Extracted data entries
=======
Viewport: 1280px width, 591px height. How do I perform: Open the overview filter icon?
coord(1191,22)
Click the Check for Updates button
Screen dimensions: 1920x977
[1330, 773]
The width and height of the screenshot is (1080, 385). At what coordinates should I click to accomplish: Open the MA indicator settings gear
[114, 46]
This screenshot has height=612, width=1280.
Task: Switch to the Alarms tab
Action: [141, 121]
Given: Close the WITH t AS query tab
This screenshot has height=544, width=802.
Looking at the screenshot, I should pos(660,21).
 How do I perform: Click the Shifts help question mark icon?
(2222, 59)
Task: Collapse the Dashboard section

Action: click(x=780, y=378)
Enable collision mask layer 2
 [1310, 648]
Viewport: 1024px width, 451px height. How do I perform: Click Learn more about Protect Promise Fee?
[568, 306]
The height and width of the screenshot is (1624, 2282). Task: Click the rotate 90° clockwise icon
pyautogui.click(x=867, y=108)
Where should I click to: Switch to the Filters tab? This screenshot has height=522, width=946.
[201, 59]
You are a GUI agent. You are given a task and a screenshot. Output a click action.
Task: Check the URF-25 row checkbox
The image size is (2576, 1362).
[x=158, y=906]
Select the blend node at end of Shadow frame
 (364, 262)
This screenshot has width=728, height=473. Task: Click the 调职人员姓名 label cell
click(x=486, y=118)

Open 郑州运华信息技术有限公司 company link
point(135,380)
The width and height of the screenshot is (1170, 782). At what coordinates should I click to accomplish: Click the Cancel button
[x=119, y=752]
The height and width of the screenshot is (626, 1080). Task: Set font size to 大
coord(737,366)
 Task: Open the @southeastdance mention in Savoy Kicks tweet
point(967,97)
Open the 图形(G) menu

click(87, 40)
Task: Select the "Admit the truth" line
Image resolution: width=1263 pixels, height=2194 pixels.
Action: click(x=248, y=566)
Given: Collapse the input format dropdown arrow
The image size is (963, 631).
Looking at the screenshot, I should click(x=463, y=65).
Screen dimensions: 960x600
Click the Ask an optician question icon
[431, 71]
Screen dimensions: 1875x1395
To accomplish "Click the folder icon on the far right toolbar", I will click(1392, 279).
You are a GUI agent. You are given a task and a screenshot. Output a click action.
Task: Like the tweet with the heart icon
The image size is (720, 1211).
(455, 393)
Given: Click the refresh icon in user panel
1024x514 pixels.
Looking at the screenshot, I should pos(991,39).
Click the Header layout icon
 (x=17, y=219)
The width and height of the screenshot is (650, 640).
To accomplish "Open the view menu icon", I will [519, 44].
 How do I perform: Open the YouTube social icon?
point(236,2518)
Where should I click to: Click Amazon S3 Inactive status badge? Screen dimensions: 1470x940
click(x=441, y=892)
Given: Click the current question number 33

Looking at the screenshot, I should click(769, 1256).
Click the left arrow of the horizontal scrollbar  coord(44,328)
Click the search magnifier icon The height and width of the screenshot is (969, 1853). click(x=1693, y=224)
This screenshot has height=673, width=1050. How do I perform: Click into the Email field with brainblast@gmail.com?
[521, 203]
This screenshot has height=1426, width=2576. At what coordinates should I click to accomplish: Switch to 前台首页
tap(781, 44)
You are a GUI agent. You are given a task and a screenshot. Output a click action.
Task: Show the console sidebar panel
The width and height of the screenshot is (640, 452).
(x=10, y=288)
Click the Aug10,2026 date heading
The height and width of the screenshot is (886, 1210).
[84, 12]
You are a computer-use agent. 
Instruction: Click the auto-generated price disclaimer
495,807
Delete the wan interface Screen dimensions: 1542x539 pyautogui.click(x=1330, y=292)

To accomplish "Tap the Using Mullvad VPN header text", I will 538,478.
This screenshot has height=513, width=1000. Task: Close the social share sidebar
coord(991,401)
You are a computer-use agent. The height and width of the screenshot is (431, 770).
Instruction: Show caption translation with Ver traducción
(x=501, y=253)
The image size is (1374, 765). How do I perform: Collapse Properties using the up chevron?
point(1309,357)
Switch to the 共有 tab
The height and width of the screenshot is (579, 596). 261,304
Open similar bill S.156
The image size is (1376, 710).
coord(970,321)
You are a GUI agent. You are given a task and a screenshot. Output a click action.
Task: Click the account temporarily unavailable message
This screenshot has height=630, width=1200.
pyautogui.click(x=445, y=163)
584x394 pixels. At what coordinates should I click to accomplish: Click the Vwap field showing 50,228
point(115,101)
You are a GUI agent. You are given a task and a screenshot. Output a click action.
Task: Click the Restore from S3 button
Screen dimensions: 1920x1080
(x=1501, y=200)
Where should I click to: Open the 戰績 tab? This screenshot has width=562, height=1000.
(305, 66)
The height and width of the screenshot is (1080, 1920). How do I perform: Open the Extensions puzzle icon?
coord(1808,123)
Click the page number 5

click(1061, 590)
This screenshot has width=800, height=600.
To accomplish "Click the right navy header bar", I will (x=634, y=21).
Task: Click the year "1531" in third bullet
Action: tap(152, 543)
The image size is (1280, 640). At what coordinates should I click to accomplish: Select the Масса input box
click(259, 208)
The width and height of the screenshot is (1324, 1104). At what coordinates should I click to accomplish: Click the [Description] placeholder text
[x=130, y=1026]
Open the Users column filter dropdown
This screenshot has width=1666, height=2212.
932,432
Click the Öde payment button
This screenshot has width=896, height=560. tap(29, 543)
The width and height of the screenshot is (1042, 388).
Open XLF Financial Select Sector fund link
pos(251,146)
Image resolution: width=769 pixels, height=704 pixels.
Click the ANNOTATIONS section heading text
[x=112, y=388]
=======
YOUR GOAL: Take the records from the line with "Given: Click the refresh icon in user panel" through the line with "click(x=441, y=892)" and write them out again with "Header" renamed to "Footer", leaving everything else as it is.

RESPONSE TO THIS EXERCISE:
Given: Click the refresh icon in user panel
1024x514 pixels.
Looking at the screenshot, I should pos(991,39).
Click the Footer layout icon
 (x=17, y=219)
The width and height of the screenshot is (650, 640).
To accomplish "Open the view menu icon", I will [519, 44].
 How do I perform: Open the YouTube social icon?
point(236,2518)
Where should I click to: Click Amazon S3 Inactive status badge? Screen dimensions: 1470x940
click(x=441, y=892)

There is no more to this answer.